At the end of 2019 signs of employment weakness caused two Bank of England (BoE) policymakers to vote for a rate cut. Added to this, Governor Mark Carney said further stimulus would be needed.
Since then other policymakers have voiced support for lower borrowing costs.
The Office for National Statistics (ONS) showed the number of people in employment increased by 208,000, making this the largest increase since the quarter to January 2019.
However, Sterling could reverse today’s gains if the chances of a BoE rate cut continue to increase ahead of next week’s meeting.
Markets have priced in a two-thirds chance of a cut when policymakers meet next week.
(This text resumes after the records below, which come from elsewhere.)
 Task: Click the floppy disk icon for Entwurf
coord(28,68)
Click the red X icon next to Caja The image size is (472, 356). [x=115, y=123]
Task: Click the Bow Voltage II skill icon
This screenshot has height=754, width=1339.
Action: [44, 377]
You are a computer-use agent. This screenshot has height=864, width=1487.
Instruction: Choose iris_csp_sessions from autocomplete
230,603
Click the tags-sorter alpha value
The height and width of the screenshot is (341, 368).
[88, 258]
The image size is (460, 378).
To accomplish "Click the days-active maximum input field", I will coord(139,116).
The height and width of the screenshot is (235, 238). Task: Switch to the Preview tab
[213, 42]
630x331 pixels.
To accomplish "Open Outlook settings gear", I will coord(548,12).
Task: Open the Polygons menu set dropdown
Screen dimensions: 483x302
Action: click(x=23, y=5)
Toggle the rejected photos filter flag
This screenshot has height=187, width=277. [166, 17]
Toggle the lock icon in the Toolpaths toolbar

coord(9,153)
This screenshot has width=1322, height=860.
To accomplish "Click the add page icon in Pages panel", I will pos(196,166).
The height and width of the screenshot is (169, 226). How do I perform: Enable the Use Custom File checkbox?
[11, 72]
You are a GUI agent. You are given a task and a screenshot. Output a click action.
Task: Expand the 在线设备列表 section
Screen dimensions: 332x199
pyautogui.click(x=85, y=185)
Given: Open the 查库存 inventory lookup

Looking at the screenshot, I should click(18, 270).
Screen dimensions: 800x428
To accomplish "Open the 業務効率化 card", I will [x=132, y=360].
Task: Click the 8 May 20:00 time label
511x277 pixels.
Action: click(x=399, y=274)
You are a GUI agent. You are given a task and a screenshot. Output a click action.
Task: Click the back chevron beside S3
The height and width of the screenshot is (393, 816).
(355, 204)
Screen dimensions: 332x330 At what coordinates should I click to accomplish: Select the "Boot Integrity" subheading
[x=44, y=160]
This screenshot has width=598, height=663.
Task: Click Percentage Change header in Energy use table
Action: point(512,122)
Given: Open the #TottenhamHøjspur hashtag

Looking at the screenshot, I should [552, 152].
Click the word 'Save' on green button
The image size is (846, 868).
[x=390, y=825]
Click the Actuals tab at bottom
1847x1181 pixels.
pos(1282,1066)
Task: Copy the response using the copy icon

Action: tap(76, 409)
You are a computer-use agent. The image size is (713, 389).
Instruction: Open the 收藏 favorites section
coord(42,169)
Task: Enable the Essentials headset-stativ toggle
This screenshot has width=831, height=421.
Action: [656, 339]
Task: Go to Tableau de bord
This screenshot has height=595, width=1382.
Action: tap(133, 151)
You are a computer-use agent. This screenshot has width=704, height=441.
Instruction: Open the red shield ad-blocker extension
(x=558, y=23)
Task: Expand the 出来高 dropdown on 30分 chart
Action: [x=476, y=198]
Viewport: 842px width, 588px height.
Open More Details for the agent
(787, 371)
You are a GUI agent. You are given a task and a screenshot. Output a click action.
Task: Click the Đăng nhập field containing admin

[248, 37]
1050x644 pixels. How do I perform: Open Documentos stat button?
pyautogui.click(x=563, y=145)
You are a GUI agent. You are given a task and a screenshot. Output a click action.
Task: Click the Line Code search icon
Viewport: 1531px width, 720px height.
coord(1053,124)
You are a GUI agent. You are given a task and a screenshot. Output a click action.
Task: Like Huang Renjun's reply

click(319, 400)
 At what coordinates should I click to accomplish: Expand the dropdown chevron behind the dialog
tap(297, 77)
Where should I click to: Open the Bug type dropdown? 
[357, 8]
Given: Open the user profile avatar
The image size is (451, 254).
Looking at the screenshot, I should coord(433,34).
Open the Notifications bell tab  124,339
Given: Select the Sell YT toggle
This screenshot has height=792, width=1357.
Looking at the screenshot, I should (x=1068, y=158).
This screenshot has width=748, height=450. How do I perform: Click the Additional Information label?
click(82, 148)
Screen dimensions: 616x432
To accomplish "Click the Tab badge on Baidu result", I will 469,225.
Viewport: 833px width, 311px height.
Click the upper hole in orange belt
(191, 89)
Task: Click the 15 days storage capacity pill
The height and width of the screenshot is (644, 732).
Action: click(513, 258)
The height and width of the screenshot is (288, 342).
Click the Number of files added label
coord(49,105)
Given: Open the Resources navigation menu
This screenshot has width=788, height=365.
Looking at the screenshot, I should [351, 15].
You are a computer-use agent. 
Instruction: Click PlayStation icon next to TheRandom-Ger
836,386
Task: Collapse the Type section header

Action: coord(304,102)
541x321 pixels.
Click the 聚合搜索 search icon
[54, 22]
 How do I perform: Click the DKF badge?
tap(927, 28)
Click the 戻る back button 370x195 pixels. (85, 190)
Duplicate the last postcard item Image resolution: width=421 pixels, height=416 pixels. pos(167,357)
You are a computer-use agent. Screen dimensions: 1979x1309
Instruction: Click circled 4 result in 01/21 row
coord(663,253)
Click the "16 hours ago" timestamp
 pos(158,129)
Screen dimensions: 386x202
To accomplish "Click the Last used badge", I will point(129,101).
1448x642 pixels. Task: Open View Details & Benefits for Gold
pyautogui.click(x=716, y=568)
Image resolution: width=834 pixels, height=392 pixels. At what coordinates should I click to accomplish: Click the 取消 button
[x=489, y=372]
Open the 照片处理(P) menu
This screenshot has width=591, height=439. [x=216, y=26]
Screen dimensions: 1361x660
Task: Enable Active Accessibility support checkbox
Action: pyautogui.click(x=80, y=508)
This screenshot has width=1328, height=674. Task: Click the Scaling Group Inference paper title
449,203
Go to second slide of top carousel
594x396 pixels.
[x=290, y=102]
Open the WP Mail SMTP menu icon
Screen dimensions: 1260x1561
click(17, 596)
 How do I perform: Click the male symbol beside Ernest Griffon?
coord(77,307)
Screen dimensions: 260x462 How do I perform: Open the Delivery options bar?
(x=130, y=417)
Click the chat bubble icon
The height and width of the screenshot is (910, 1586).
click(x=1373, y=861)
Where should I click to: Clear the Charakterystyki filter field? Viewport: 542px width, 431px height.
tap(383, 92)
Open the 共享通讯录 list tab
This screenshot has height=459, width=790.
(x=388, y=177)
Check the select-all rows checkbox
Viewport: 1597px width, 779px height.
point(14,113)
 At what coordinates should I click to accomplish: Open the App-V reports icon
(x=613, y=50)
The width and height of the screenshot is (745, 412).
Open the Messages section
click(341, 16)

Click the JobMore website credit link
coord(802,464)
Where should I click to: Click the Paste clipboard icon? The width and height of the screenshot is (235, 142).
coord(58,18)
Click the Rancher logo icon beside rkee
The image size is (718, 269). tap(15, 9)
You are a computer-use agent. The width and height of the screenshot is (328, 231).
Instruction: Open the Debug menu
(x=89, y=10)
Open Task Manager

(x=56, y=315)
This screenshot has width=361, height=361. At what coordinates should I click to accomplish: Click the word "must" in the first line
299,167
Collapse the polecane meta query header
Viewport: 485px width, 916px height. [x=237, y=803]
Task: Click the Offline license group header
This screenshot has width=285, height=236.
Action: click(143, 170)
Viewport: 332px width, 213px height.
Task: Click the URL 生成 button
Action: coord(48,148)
Commenting on this, Societe Generale analyst, Kit Juckes noted:
“If there’s a bias in the UK rates market, it’s for the pricing of a January cut to become a little less certain, while confidence increases that we will have seen one within a few months.
“Sterling remains vulnerable in the short term, given the positioning.”
Meanwhile, US markets reopened after Martin Luther King Day, which left trading thin at the start of this week.
The dollar slumped against the pound as US Treasury Secretary Steven Mnuchin told the Wall Street Journal that a US-China phase two trade deal would not necessarily be a “big bang” that removes all current tariffs.
On Tuesday, during his speech at Davos, US President Donald Trump stated that negotiations on the second phase of a deal will begin shortly.
The US President also spoke about the relationship between the US and China and stated:
“Our relationship with China has right now probably never been better. We went through a rough patch.”